2) How exactly do you evaluate the createFooTree(...) call? Just as before, you would need to typecheck the createFooTree part to find out what it stands for, which isn't easy.

3) And then there's one more issue. What if createFooTree is defined in one of the files you're currently compiling? Then you would somehow need to separate it and its dependencies from the rest of the program, put it into a different compilation run, compile it and then call it. And then, what if compilation of the function or one of these dependencies leads to a macro expansion, which is supposed to mutate some global state of the compiler. How are we going to propagate it to the rest of the program?

4) I'm talking about typechecking all the time. Is that a problem? Apparently, yes. If your macros can expand anywhere into anything, then typechecking becomes really tricky. For example, how do you typecheck this:

class C {
  insertTree(createFoo(bar)) // creates `def foo = 2`, requires `bar` to be defined to operate
  insertTree(createBar(foo)) // creates `def bar = 4`, requires `foo` to be defined to operate
}

5) Good news, though, is that you don't have to use scala.reflect.runtime.universe.Tree.
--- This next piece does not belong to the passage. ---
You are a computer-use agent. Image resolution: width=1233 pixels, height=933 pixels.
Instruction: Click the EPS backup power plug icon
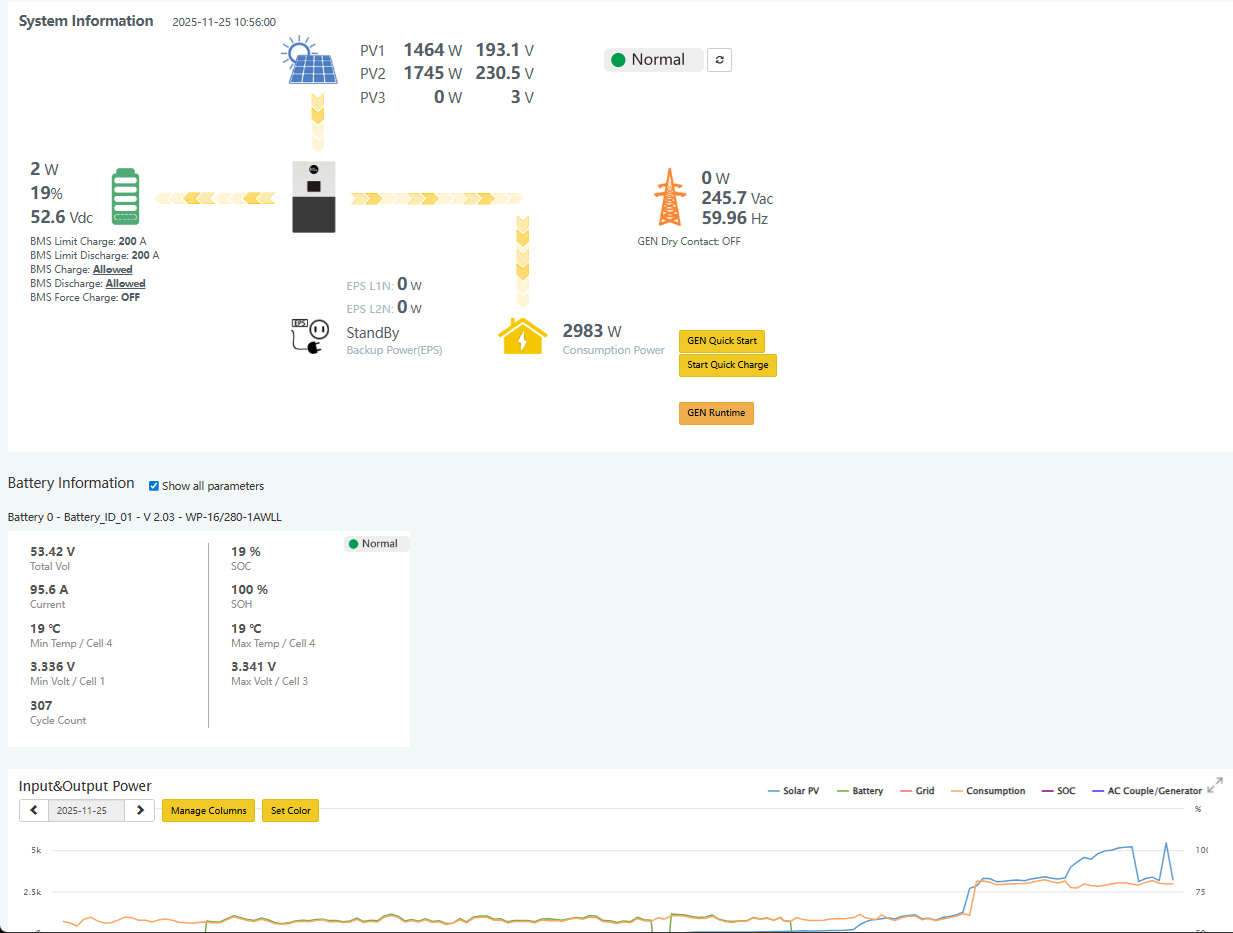pos(310,336)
You could have createFooTree dependently-typed: def createFooTree[U <: scala.reflect.api.Universe with Singleton](u: Universe): u.Tree. This, or the approach with scala.reflect.macros.Context we use in Scala 2.10. Not very pretty, but solves the problem of universe mismatch.

As a bottom line, my current feeling is that macros in a statically typed language (especially, in an object-oriented language, since OO brings an amazing bunch of ways for pieces of code to depend on each other) are really tricky. A robust model for typed macros modifying arbitrary fragments in the program being compiled is yet to be discovered.

If you wish we could have a more detailed discussion via email. We could also collaborate to bring the idea of proper macros to fruition. Or alternatively if you could share your use case, I could try to help with finding a workaround for your particular situation.